Они продолжали беседовать о новом политическом расцвете Дании.
— Я вижу, вы хорошо разбираетесь в политике, — заметил ленсман Жуковскому.
— Кое-что слышал, — улыбнулся тот.
— В Дании мало кто разбирается в политике так же хорошо, как господин Жуковский, — с уважением сказал Юхан.
— Благодарю вас.
Дина наблюдала за Жуковским.
— Матушка Карен опасалась, что война и демонстрации помешают Юхану вернуться домой, — заметила она.
— Меня политика мало интересует, — сказал Юхан. — Кому нужен какой-то богослов.
— Не скажите, — возразил пробст. — Но вы вернулись, и это главное.
— Богослов богослову рознь, — скромно сказал Юхан. — Меня едва ли можно считать заметной политической фигурой. Другое дело — наш пробст!

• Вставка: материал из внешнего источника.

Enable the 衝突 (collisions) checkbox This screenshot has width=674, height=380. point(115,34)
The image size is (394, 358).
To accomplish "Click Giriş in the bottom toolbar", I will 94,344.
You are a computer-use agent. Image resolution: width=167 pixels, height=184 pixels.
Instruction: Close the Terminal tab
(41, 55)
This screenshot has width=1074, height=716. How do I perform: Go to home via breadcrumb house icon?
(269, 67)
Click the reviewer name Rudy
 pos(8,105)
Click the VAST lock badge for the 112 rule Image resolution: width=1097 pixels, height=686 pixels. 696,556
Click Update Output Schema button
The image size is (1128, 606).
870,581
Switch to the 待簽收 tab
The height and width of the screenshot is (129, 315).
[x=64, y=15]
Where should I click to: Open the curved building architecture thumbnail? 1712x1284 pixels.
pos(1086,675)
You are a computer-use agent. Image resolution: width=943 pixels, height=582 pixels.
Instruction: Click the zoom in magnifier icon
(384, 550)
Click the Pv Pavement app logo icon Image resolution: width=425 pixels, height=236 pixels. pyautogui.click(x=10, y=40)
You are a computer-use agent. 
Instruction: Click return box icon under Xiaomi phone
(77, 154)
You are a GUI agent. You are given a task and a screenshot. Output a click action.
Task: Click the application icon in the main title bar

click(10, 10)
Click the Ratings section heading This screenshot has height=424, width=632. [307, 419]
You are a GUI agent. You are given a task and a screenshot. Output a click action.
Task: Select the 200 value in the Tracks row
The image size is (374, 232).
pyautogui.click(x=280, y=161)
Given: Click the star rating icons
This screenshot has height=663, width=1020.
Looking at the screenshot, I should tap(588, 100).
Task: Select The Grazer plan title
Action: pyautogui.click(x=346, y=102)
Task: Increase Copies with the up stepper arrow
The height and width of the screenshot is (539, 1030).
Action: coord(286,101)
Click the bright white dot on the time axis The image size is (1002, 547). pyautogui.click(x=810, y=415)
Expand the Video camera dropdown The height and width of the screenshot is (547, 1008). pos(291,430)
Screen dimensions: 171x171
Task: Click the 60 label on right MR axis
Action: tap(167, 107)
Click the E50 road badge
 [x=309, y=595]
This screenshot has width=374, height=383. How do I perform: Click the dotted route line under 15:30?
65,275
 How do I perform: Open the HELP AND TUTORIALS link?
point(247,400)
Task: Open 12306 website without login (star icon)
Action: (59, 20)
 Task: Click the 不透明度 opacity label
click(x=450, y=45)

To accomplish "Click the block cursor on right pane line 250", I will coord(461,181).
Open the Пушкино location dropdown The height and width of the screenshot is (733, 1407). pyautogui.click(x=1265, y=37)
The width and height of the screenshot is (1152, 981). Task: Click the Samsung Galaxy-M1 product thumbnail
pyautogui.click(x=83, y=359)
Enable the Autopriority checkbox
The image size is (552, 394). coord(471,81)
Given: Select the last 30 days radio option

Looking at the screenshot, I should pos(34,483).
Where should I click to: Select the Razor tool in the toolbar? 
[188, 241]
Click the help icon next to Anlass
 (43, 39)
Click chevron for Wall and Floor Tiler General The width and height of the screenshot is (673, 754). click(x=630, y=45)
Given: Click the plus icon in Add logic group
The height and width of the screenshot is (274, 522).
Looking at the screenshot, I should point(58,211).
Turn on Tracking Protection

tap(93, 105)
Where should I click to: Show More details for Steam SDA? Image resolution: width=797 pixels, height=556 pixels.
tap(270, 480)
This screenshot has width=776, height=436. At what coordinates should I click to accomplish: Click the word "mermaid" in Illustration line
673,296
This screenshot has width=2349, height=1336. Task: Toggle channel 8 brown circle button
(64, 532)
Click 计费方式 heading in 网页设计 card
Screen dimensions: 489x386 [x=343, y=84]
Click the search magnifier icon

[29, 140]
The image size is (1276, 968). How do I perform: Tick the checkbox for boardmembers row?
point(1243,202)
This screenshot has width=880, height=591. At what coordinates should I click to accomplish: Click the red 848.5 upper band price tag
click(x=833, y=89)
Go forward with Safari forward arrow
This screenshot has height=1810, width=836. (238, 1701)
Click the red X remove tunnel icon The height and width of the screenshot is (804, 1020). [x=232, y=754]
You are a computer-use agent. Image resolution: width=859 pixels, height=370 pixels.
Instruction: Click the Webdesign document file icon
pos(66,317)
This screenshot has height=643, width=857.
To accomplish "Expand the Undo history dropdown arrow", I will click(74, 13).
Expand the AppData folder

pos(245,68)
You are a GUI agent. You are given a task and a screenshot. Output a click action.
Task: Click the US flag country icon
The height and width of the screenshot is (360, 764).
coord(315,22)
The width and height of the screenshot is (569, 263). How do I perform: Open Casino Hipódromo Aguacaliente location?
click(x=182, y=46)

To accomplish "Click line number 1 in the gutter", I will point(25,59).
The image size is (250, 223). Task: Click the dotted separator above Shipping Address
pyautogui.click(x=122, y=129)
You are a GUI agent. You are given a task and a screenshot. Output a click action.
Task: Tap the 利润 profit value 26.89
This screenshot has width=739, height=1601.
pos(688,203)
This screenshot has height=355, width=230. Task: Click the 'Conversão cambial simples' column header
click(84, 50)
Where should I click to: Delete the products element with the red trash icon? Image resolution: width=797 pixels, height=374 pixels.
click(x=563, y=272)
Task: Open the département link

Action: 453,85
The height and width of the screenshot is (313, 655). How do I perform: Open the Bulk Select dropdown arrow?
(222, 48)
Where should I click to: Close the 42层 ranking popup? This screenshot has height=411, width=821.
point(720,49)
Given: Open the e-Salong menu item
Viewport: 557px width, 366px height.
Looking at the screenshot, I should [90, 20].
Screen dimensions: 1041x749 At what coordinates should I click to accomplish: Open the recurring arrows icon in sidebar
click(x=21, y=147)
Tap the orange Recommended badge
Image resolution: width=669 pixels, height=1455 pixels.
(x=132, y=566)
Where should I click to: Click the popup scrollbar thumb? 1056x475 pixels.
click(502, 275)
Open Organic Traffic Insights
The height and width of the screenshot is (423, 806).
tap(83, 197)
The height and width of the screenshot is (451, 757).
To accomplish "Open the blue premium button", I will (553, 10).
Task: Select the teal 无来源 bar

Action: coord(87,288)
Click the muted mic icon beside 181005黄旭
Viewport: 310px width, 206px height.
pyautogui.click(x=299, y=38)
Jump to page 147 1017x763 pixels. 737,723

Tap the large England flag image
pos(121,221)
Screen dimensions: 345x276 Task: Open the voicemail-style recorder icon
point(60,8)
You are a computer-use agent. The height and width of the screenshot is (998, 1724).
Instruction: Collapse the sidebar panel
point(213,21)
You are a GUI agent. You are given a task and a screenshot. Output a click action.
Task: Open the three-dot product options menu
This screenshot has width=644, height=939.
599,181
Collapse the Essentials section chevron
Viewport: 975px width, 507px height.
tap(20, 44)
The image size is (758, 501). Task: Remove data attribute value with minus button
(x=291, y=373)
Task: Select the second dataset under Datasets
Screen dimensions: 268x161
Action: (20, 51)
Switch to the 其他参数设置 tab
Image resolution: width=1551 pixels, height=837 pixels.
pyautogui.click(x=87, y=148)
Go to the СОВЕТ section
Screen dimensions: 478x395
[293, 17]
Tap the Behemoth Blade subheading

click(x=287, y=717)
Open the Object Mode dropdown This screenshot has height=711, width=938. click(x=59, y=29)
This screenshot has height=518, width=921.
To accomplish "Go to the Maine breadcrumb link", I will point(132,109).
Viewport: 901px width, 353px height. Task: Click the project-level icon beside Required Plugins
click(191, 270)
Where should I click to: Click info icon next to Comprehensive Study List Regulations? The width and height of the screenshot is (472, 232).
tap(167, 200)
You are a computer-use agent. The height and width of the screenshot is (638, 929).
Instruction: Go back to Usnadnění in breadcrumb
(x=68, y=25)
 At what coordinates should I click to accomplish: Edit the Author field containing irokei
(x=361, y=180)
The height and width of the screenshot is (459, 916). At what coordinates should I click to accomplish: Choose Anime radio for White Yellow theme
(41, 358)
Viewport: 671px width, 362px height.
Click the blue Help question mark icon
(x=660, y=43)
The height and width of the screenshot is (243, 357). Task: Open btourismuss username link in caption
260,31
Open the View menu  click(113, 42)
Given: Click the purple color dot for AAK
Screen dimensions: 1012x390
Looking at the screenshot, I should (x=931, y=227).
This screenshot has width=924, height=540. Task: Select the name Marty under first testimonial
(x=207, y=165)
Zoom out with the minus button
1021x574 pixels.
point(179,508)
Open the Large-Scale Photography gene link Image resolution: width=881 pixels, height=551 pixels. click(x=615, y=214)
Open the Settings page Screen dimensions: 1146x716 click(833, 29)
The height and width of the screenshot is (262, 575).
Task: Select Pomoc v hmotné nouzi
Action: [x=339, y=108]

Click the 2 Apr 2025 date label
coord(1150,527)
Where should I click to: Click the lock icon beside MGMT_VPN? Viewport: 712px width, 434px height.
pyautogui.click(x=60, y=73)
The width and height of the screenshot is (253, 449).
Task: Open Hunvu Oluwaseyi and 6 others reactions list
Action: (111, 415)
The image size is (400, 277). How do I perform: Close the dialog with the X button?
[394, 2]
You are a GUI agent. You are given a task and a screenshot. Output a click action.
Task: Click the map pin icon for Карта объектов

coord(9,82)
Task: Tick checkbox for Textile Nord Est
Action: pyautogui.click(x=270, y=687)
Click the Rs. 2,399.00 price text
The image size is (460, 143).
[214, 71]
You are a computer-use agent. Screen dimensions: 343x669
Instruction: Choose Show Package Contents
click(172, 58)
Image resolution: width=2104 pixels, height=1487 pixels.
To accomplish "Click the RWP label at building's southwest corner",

— Ну-ну! — добродушно улыбнулся пробст. — Я тоже не имею отношения к мирской власти.
— Осмелюсь с вами не согласиться, — вмешалась Дина. — Все-таки имеете…
— Каким же образом? — полюбопытствовал пробст.
— Когда наши власти делают что-то, что вам кажется несправедливым, вы высказываете свое мнение, хотя это дела сугубо мирские.
— Бывает, конечно…
— И добиваетесь своего, — мягко продолжала Дина.
— И это случается, — улыбнулся пробст, он был польщен.
Разговор принял неопасное направление. И ленсман начал рассказывать о местных делах и распрях.